=== About this task ===
Using the entries below, restate word for word only the lines from the one with "You are a GUI" to the final line, leaving the pictures out.

(Excerpts from a dataset)
# # # # #

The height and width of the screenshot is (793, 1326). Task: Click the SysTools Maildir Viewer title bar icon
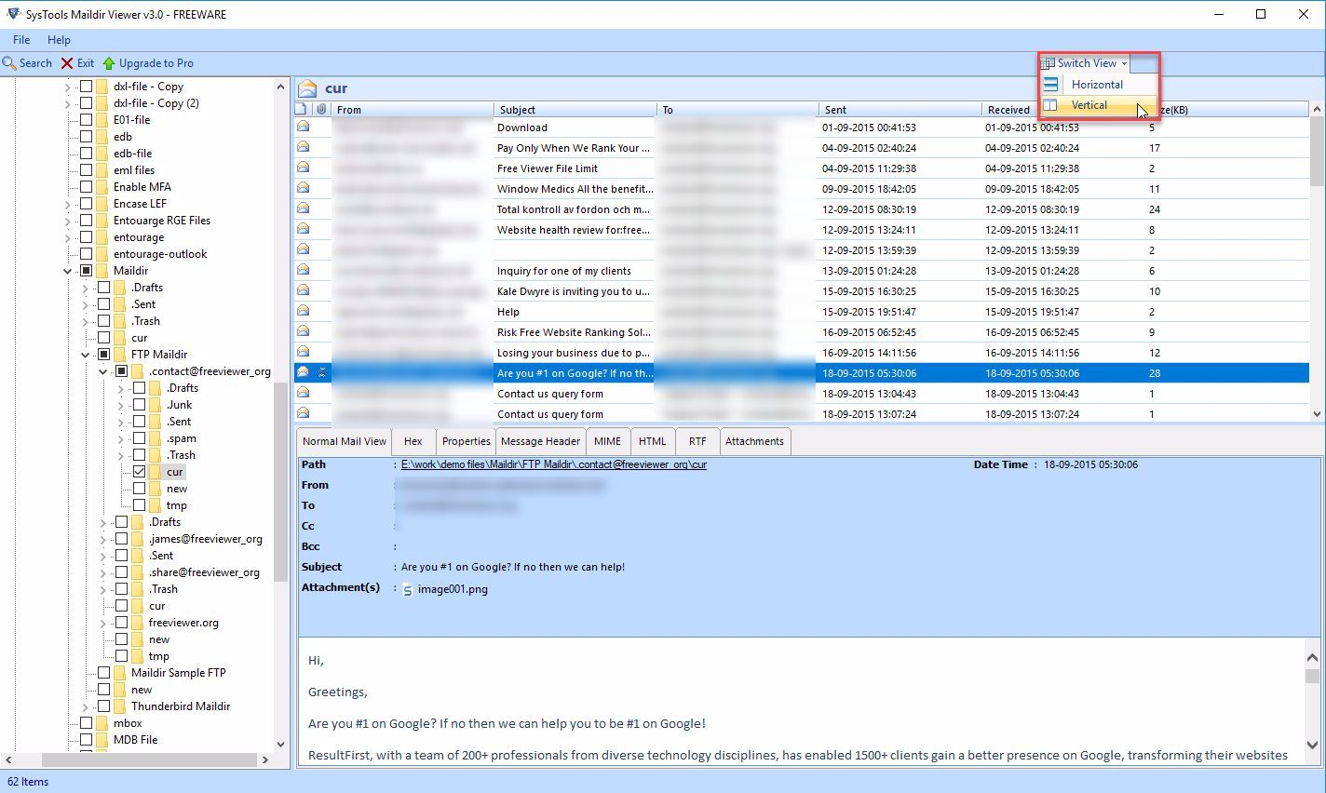pyautogui.click(x=12, y=14)
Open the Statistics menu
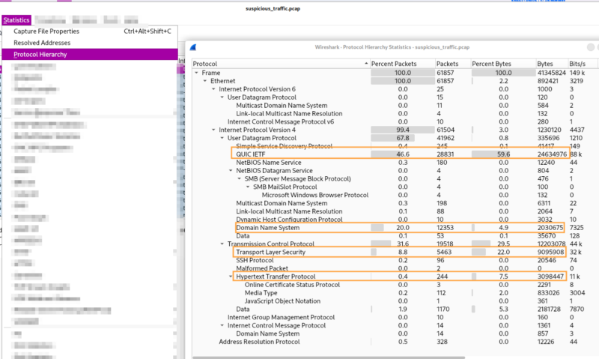 [x=16, y=20]
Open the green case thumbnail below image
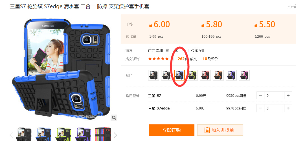Viewport: 296px width, 141px height. [63, 135]
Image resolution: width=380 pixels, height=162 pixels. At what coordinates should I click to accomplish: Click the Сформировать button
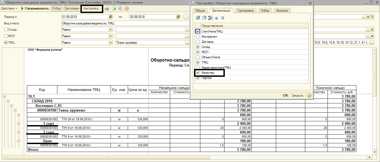point(35,8)
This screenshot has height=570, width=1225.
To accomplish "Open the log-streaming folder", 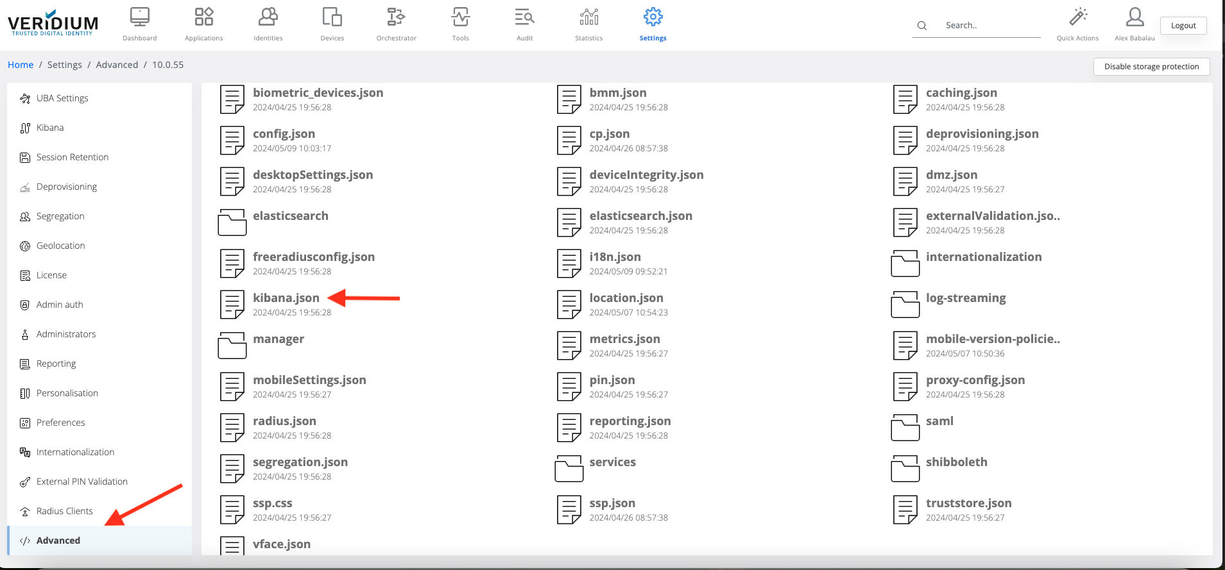I will (965, 298).
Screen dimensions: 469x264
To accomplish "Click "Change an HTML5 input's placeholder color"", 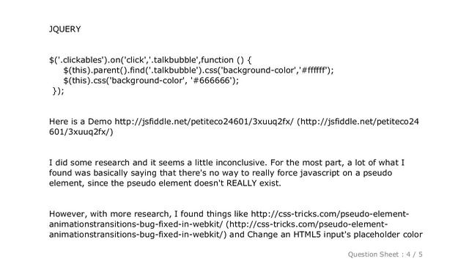I will (x=335, y=235).
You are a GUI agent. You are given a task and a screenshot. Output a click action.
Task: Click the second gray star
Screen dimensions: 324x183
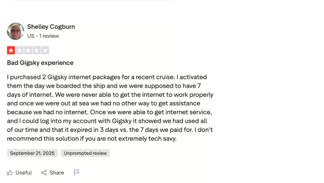point(20,50)
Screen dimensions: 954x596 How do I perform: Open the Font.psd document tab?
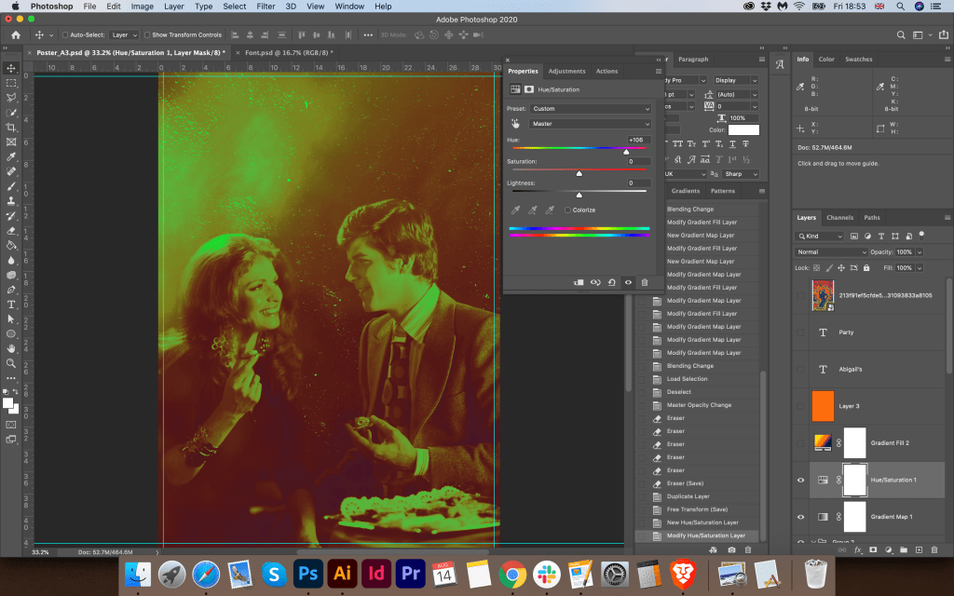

# # # # #

=== Task response ===
You are a GUI agent. You are given a task and a screenshot. Output a click action.
Task: Click the second gray star
Screen dimensions: 324x183
point(20,50)
Screen dimensions: 954x596 How do I perform: Open the Font.psd document tab?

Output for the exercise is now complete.